Hungarian pop singer (1947–1984)

Péter Máté (4 February 1947 - 9 September 1984) was a Hungarian pop singer, composer, and pianist. He was the composer and performer of nearly 150 songs, achieving cult status in Hungarian pop music.

==Career==
Péter Máté was born on 4 February 1947 in Budapest. He learned singing, playing piano and guitar from age 6 with a private teacher, and from 14, in a school of music. Discovering his talent and wide-spectrum voice, he was taught by known figures like composer György Geszler and András Bágya. He gained a wide spectrum of musical knowledge, which allowed him to write, compose, score and play his own music all by himself. These skills proved to be important in gaining his later fame.

After some years in a runner-up band from 1965, he made his first recordings at the Magyar Rádió in 1965, including Úgy várom hogy jössz-e már?, and Mondd már, in cooperation with Illés. The two songs, and his first prize at the largest pol-beat festival of the Eastern Bloc in Sochi made him well known in the region. Several awards on festivals followed, notably in Cuba, Canada, Germany and Ireland.
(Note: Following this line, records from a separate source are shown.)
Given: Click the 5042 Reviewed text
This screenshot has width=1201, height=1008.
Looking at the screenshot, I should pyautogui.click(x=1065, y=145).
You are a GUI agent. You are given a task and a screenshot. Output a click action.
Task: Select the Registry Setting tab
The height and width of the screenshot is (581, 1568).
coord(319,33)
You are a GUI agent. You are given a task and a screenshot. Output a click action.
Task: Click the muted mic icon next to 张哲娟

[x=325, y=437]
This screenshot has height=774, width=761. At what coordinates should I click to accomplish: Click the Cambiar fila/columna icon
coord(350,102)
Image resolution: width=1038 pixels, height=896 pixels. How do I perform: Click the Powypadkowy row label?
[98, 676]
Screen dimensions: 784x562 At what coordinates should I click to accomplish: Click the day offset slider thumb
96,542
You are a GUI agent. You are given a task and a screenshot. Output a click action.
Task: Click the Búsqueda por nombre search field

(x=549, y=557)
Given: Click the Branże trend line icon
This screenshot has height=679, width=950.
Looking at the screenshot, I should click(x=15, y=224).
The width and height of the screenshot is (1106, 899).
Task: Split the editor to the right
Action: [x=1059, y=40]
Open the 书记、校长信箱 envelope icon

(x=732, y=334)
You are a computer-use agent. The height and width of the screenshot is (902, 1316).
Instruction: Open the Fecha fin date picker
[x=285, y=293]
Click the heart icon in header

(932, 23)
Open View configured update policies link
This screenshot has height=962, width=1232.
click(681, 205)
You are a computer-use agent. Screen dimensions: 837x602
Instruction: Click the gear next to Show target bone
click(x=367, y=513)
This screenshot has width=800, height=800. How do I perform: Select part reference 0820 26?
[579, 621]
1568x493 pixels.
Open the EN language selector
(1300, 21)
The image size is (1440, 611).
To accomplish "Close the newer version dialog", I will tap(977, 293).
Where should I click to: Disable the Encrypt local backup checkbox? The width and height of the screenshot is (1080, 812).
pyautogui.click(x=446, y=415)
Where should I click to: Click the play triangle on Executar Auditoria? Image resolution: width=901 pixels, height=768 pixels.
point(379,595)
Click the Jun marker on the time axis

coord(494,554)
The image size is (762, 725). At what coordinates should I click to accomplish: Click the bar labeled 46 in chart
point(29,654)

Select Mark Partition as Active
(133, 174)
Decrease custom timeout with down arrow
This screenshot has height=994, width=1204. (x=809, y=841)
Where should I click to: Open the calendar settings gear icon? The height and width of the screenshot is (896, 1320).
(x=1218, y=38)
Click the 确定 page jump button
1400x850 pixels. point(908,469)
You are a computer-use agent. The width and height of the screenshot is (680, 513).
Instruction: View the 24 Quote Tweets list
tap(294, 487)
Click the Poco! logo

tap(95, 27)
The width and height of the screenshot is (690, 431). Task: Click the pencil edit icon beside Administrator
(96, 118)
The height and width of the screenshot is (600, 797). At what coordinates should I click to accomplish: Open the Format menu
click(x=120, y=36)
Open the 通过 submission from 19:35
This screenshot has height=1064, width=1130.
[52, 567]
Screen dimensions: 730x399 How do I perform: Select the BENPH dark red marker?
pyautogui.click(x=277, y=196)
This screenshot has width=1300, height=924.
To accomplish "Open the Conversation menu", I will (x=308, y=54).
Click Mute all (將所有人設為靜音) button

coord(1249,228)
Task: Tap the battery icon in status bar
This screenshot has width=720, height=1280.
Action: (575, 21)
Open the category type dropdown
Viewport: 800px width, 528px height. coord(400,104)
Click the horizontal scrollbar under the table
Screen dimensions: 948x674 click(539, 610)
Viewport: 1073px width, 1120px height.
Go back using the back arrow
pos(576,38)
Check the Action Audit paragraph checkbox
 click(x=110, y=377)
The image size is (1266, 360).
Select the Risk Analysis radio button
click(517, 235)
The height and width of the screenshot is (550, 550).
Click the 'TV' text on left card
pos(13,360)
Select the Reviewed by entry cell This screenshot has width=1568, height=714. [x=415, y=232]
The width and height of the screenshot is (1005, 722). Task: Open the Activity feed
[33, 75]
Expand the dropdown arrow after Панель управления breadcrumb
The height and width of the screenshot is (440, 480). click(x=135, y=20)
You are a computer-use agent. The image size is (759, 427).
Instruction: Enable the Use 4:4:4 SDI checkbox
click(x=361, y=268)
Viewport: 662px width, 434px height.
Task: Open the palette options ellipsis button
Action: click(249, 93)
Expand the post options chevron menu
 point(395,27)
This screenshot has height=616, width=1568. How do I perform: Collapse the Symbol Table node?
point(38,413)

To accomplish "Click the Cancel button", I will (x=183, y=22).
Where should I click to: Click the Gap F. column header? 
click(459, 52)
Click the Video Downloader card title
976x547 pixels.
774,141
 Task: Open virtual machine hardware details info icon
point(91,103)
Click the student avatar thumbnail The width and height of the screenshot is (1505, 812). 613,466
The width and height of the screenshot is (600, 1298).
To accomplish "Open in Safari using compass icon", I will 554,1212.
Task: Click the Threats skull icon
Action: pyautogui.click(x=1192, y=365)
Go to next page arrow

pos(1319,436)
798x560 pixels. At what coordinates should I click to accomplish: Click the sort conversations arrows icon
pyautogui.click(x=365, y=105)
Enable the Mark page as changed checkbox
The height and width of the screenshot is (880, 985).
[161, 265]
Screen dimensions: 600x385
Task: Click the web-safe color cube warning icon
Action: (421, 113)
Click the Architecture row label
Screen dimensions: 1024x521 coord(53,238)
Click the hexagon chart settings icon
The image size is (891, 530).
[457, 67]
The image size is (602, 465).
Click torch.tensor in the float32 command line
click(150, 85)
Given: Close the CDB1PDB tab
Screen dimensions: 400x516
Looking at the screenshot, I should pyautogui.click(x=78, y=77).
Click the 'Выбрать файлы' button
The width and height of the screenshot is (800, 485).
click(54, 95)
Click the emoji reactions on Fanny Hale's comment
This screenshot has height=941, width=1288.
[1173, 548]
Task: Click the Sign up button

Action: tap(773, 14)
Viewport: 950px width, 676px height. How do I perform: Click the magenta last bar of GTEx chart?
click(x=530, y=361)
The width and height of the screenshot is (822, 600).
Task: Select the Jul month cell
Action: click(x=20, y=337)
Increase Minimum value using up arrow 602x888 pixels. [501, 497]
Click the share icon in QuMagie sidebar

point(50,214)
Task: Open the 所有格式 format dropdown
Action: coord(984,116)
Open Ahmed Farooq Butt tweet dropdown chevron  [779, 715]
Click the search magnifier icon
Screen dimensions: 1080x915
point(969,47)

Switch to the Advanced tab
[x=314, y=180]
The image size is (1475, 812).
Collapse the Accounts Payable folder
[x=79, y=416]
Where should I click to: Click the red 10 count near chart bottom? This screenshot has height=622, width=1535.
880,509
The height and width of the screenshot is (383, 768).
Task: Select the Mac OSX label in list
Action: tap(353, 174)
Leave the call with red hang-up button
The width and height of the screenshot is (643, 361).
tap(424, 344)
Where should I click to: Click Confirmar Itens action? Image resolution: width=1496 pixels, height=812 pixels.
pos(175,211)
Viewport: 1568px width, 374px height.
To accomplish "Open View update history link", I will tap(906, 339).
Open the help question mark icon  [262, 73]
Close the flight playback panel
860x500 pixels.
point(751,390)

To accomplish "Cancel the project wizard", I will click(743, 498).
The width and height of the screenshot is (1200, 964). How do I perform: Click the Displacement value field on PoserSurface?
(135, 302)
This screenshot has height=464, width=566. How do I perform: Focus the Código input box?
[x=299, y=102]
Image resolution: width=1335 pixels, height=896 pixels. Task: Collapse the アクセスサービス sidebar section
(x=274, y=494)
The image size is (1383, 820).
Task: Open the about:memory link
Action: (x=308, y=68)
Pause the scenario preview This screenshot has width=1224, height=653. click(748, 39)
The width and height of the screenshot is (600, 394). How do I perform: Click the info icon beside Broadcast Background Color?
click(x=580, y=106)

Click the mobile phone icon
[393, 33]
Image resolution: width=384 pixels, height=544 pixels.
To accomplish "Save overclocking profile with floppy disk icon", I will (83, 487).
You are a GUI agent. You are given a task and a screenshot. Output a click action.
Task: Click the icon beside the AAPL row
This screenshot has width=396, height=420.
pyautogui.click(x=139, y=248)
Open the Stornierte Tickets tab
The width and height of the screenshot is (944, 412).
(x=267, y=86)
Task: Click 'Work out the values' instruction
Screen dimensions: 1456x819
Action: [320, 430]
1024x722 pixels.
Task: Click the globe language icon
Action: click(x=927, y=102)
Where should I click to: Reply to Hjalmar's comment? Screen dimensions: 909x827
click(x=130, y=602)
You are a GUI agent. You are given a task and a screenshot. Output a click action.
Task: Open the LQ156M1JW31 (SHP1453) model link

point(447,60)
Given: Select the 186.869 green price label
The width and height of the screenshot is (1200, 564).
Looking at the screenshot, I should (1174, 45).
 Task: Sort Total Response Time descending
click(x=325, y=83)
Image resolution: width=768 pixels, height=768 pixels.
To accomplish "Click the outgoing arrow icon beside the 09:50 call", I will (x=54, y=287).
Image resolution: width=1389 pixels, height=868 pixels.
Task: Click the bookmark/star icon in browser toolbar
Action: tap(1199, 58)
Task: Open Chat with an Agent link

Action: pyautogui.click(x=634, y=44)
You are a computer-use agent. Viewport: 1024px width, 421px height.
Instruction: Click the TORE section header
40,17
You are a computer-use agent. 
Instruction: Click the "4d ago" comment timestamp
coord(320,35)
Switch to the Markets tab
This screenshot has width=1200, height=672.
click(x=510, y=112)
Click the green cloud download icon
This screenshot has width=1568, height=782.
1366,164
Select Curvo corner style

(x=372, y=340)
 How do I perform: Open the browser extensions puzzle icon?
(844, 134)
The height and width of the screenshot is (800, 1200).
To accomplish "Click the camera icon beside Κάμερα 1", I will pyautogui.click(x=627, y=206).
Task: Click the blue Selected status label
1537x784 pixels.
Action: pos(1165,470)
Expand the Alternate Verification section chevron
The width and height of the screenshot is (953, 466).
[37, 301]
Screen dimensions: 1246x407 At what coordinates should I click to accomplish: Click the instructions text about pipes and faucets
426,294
Besides pop music, he also scored musicals (including the Hungarian version of Jesus Christ Superstar), and wrote theatrical background music.

The ongoing popularity came with a change of lifestyle, including heavy smoking and alcohol, habits his weak heart could not bear. He died of cardiac seizure on 9 September 1984, aged 37. He was buried in the Farkasréti Cemetery in Budapest, an event that was attended by tens of thousands of mourning fans.

==Discography==

=== Albums ===

- Éjszakák és nappalok (1976)
- Magány és együttlét (1978)
- Szívhangok (1980)
- Keretek között (1982)

===Compilations, concert recordings and demos===
- Elmegyek (1984)
- Vagy mindent, vagy semmit (1985)
- Egy darabot a szívemből (1989)
- Emlékezz rám - In Memoriam Máté Péter (1994)
- Mondd, miért szeretsz te mást (1996)
- Rock koncertek az MR archívumából (1997)
- Rock and rablás (1997)
- Játszd el, hogy újra élsz (1998)
- A magyar tánczene csillagai (1999)
- Mondd, miért szeretsz Te mást? (1999)
- Adhatok még… (2000)
- Vallomások 2001)
- Hogyha én lennék a fény (2003)
- Emlékezz rám (2006)
- Mondd, miért szeretsz te mást (2006)
- Egy darabot a szívemből (2006)
- Álmodj csak világ (2006)
- Álomi táj (2007)

==See also==
- Hungarian pop

==Sources==
- László, Markó. Új Magyar Életrajzi Lexikon. Budapest: Arcanum, 2001. ISBN 978-963-547-549-0.